* TASK OBJECTIVE
Write the data below out again in full, exactly as shown.

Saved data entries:

= Beginning of Section =

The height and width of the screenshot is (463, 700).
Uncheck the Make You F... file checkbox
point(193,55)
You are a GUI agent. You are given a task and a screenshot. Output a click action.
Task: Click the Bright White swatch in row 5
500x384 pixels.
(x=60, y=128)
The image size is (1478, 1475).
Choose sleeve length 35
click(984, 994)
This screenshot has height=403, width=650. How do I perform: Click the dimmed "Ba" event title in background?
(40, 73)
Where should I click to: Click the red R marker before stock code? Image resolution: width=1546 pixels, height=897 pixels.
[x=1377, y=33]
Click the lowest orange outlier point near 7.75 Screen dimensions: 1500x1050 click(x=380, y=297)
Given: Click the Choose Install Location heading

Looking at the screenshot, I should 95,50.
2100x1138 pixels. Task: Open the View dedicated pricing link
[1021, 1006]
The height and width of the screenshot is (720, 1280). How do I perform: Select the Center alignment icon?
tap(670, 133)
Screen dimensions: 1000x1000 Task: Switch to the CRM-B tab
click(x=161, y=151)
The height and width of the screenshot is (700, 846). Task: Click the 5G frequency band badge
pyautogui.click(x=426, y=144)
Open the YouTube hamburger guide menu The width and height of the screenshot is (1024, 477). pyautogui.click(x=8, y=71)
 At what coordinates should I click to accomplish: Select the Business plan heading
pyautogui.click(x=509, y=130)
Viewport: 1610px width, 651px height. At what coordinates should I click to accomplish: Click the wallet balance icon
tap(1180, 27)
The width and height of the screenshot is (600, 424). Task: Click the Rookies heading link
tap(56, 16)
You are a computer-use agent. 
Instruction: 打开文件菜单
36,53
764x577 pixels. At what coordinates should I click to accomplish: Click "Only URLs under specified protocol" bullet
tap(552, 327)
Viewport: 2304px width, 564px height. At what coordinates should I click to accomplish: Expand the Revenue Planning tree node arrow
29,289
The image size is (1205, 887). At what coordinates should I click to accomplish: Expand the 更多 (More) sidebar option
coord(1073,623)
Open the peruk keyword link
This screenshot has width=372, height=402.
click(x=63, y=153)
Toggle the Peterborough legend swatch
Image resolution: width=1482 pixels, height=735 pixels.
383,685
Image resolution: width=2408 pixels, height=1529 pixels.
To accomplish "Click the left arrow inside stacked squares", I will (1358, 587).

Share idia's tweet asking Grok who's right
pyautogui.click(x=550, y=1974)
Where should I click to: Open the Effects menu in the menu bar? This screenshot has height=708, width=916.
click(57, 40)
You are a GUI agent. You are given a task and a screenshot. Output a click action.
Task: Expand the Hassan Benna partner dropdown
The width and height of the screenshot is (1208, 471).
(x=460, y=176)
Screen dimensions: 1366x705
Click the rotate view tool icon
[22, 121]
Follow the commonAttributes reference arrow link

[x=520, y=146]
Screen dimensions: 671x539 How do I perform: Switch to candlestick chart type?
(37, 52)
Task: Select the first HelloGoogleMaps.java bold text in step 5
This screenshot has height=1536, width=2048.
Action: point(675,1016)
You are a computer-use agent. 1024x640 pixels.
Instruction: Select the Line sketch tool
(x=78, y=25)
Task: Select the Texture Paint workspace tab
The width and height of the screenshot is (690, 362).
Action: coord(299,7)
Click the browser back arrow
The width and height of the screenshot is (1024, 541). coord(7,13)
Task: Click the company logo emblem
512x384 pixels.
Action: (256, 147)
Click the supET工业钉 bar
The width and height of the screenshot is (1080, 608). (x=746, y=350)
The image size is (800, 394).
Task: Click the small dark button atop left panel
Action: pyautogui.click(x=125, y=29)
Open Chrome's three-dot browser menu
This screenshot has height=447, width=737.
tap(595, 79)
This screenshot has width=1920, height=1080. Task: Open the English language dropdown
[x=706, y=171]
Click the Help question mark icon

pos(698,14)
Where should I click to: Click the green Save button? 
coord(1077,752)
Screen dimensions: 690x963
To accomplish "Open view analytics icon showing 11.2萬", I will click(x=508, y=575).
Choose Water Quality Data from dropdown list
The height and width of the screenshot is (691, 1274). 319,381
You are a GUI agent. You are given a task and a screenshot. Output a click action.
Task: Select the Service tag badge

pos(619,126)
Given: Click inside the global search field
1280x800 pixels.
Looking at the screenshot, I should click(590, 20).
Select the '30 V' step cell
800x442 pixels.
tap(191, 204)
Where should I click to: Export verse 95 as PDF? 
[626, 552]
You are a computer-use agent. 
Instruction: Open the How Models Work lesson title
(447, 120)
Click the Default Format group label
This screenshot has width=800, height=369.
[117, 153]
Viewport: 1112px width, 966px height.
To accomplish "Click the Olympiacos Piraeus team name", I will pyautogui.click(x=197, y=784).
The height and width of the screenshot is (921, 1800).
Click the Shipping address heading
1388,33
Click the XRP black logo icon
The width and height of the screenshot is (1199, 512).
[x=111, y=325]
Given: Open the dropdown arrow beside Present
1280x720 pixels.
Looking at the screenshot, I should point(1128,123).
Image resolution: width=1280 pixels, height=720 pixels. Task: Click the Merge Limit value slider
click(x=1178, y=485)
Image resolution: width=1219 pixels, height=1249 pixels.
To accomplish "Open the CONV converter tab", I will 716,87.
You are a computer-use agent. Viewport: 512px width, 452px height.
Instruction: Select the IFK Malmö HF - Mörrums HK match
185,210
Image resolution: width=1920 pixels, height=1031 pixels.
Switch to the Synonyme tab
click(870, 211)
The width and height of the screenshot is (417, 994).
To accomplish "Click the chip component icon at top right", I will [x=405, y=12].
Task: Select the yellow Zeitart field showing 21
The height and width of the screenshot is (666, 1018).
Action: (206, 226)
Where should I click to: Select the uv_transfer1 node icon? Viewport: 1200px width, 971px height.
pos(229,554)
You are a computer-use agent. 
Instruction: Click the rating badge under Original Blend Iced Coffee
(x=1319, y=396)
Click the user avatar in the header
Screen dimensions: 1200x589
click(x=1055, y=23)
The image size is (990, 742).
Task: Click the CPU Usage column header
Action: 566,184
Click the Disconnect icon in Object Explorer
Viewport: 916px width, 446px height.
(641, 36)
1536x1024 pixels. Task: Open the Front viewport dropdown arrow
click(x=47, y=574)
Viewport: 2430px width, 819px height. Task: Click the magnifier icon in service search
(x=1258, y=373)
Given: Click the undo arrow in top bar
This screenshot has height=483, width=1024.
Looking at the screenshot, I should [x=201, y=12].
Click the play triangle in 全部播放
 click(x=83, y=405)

= End of Section =

* TASK OUTPUT
The height and width of the screenshot is (463, 700).
Uncheck the Make You F... file checkbox
point(193,55)
You are a GUI agent. You are given a task and a screenshot. Output a click action.
Task: Click the Bright White swatch in row 5
500x384 pixels.
(x=60, y=128)
The image size is (1478, 1475).
Choose sleeve length 35
click(984, 994)
This screenshot has height=403, width=650. How do I perform: Click the dimmed "Ba" event title in background?
(40, 73)
Where should I click to: Click the red R marker before stock code? Image resolution: width=1546 pixels, height=897 pixels.
[x=1377, y=33]
Click the lowest orange outlier point near 7.75 Screen dimensions: 1500x1050 click(x=380, y=297)
Given: Click the Choose Install Location heading

Looking at the screenshot, I should 95,50.
2100x1138 pixels. Task: Open the View dedicated pricing link
[1021, 1006]
The height and width of the screenshot is (720, 1280). How do I perform: Select the Center alignment icon?
tap(670, 133)
Screen dimensions: 1000x1000 Task: Switch to the CRM-B tab
click(x=161, y=151)
The height and width of the screenshot is (700, 846). Task: Click the 5G frequency band badge
pyautogui.click(x=426, y=144)
Open the YouTube hamburger guide menu The width and height of the screenshot is (1024, 477). pyautogui.click(x=8, y=71)
 At what coordinates should I click to accomplish: Select the Business plan heading
pyautogui.click(x=509, y=130)
Viewport: 1610px width, 651px height. At what coordinates should I click to accomplish: Click the wallet balance icon
tap(1180, 27)
The width and height of the screenshot is (600, 424). Task: Click the Rookies heading link
tap(56, 16)
You are a computer-use agent. 
Instruction: 打开文件菜单
36,53
764x577 pixels. At what coordinates should I click to accomplish: Click "Only URLs under specified protocol" bullet
tap(552, 327)
Viewport: 2304px width, 564px height. At what coordinates should I click to accomplish: Expand the Revenue Planning tree node arrow
29,289
The image size is (1205, 887). At what coordinates should I click to accomplish: Expand the 更多 (More) sidebar option
coord(1073,623)
Open the peruk keyword link
This screenshot has width=372, height=402.
click(x=63, y=153)
Toggle the Peterborough legend swatch
Image resolution: width=1482 pixels, height=735 pixels.
383,685
Image resolution: width=2408 pixels, height=1529 pixels.
To accomplish "Click the left arrow inside stacked squares", I will (1358, 587).

Share idia's tweet asking Grok who's right
pyautogui.click(x=550, y=1974)
Where should I click to: Open the Effects menu in the menu bar? This screenshot has height=708, width=916.
click(57, 40)
You are a GUI agent. You are given a task and a screenshot. Output a click action.
Task: Expand the Hassan Benna partner dropdown
The width and height of the screenshot is (1208, 471).
(x=460, y=176)
Screen dimensions: 1366x705
Click the rotate view tool icon
[22, 121]
Follow the commonAttributes reference arrow link

[x=520, y=146]
Screen dimensions: 671x539 How do I perform: Switch to candlestick chart type?
(37, 52)
Task: Select the first HelloGoogleMaps.java bold text in step 5
This screenshot has height=1536, width=2048.
Action: point(675,1016)
You are a computer-use agent. 1024x640 pixels.
Instruction: Select the Line sketch tool
(x=78, y=25)
Task: Select the Texture Paint workspace tab
The width and height of the screenshot is (690, 362).
Action: coord(299,7)
Click the browser back arrow
The width and height of the screenshot is (1024, 541). coord(7,13)
Task: Click the company logo emblem
512x384 pixels.
Action: (256, 147)
Click the supET工业钉 bar
The width and height of the screenshot is (1080, 608). (x=746, y=350)
The image size is (800, 394).
Task: Click the small dark button atop left panel
Action: pyautogui.click(x=125, y=29)
Open Chrome's three-dot browser menu
This screenshot has height=447, width=737.
tap(595, 79)
This screenshot has width=1920, height=1080. Task: Open the English language dropdown
[x=706, y=171]
Click the Help question mark icon

pos(698,14)
Where should I click to: Click the green Save button? 
coord(1077,752)
Screen dimensions: 690x963
To accomplish "Open view analytics icon showing 11.2萬", I will click(x=508, y=575).
Choose Water Quality Data from dropdown list
The height and width of the screenshot is (691, 1274). 319,381
You are a GUI agent. You are given a task and a screenshot. Output a click action.
Task: Select the Service tag badge

pos(619,126)
Given: Click inside the global search field
1280x800 pixels.
Looking at the screenshot, I should click(590, 20).
Select the '30 V' step cell
800x442 pixels.
tap(191, 204)
Where should I click to: Export verse 95 as PDF? 
[626, 552]
You are a computer-use agent. 
Instruction: Open the How Models Work lesson title
(447, 120)
Click the Default Format group label
This screenshot has width=800, height=369.
[117, 153]
Viewport: 1112px width, 966px height.
To accomplish "Click the Olympiacos Piraeus team name", I will pyautogui.click(x=197, y=784).
The height and width of the screenshot is (921, 1800).
Click the Shipping address heading
1388,33
Click the XRP black logo icon
The width and height of the screenshot is (1199, 512).
[x=111, y=325]
Given: Open the dropdown arrow beside Present
1280x720 pixels.
Looking at the screenshot, I should point(1128,123).
Image resolution: width=1280 pixels, height=720 pixels. Task: Click the Merge Limit value slider
click(x=1178, y=485)
Image resolution: width=1219 pixels, height=1249 pixels.
To accomplish "Open the CONV converter tab", I will 716,87.
You are a computer-use agent. Viewport: 512px width, 452px height.
Instruction: Select the IFK Malmö HF - Mörrums HK match
185,210
Image resolution: width=1920 pixels, height=1031 pixels.
Switch to the Synonyme tab
click(870, 211)
The width and height of the screenshot is (417, 994).
To accomplish "Click the chip component icon at top right", I will [x=405, y=12].
Task: Select the yellow Zeitart field showing 21
The height and width of the screenshot is (666, 1018).
Action: (206, 226)
Where should I click to: Select the uv_transfer1 node icon? Viewport: 1200px width, 971px height.
pos(229,554)
You are a computer-use agent. 
Instruction: Click the rating badge under Original Blend Iced Coffee
(x=1319, y=396)
Click the user avatar in the header
Screen dimensions: 1200x589
click(x=1055, y=23)
The image size is (990, 742).
Task: Click the CPU Usage column header
Action: 566,184
Click the Disconnect icon in Object Explorer
Viewport: 916px width, 446px height.
(641, 36)
1536x1024 pixels. Task: Open the Front viewport dropdown arrow
click(x=47, y=574)
Viewport: 2430px width, 819px height. Task: Click the magnifier icon in service search
(x=1258, y=373)
Given: Click the undo arrow in top bar
This screenshot has height=483, width=1024.
Looking at the screenshot, I should [x=201, y=12].
Click the play triangle in 全部播放
 click(x=83, y=405)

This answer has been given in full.